SELECTED PASSAGE: Begin

Ripples During Slow-Wave Sleep Re-balance Neurons

What's the science?

Synapses in the brain are strengthened while awake and synaptic depression (weakening of the synapses) occurs during slow-wave sleep to rebalance synapses. This synaptic depression may help to selectively preserve memories, however, how it occurs during sleep is unclear. During slow-wave sleep, the hippocampus emits high frequency oscillations called “sharp-wave ripples” which reactivate the neurons involved in recent memories. Ripples could be required for synaptic depression during sleep, making “room” for new memories to form. This week in Science, Norimoto and colleagues test whether ripples are required for synaptic depression and subsequent memory formation in mice.

How did they do it?

They silenced sharp-wave ripple events during slow-wave sleep using optogenetic-feedback (i.e. every time a ripple event was detected, they inhibited the hippocampal neurons to reduce firing) in a group of test mice. They then recorded excitatory postsynaptic potentials (activity in the postsynaptic neurons) during slow-wave sleep and compared the test mice to control mice to determine whether synaptic depression during sleep was affected in the test mice. Mice then underwent a spatial object-recognition task. First, they explored an area containing two new objects, and then returned to the same location 2 hours later where one of the objects had moved. The authors compared the memory performance between test and control mice to determine whether disrupting the ripples had an effect on new memory acquisition.

SELECTED PASSAGE: End
SOURCE INFORMATION: Begin

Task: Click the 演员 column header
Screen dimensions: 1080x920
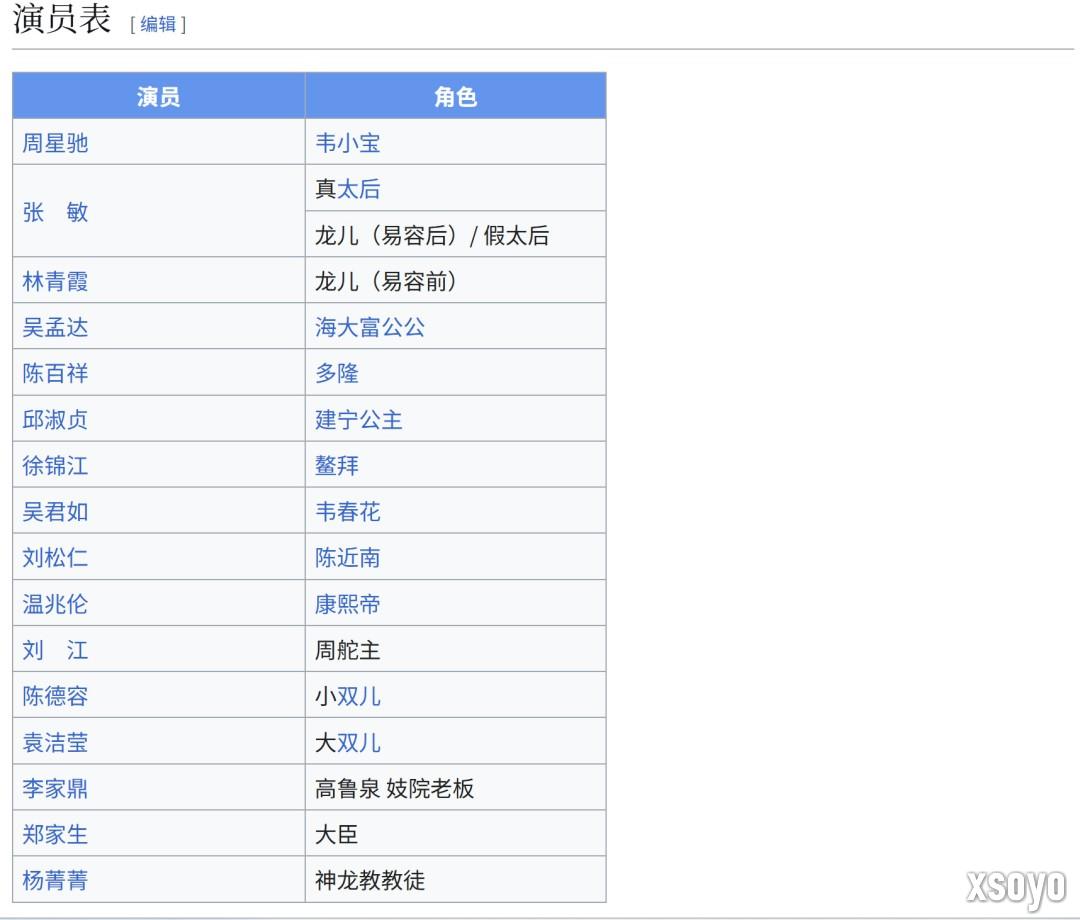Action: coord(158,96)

SOURCE INFORMATION: End
SOURCE INFORMATION: Begin

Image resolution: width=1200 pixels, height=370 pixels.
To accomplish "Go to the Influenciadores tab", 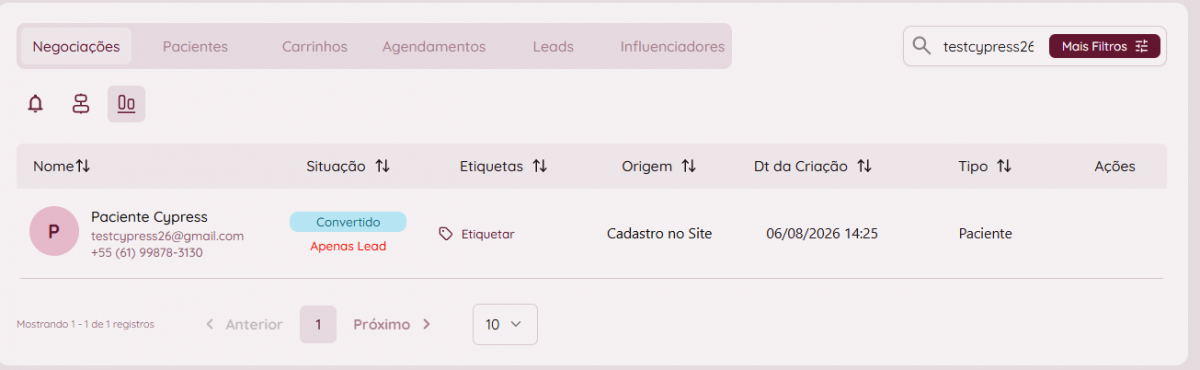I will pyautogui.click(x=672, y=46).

SOURCE INFORMATION: End

* WHAT THIS EXERCISE ASKS *
1 > In the article on sleep ripples, how long after exploring the two new objects did the mice return to the same location?
2 > Write the next part of the article on sleep ripples, picking up right after its final sentence.

* OUTPUTS FOR THE TASKS *
1 > 2 hours later

2 >
What did they find?

The authors were able to successfully reduce almost all of the ripple events in the test mice. Control mice experienced depressed postsynaptic activity representing the expected synaptic depression that occurs during slow-wave sleep, while mice with the impaired ripple events did not show synaptic depression. Control mice showed normal memory performance, while mice with impaired ripple events were unable to identify a moved object in the spatial object recognition task, suggesting that they could not form new memories. The authors were also able to replicate the lack of synaptic depression by testing the effects of disrupting ripples in hippocampal tissue slices. They used in vitro and in vivo experiments to show that synaptic depression occurring during slow-wave sleep is mediated by NMDA receptors.

Optogenetic ripple silencing

What's the impact?

This is the first study to link sharp-wave ripples during slow-wave sleep with synaptic depression and memory performance. Before this study, we did not understand the mechanism through which synaptic depression occurred during slow-wave sleep. We now know that ripples during slow-wave sleep are critical for balancing of synapses and for new memory formation.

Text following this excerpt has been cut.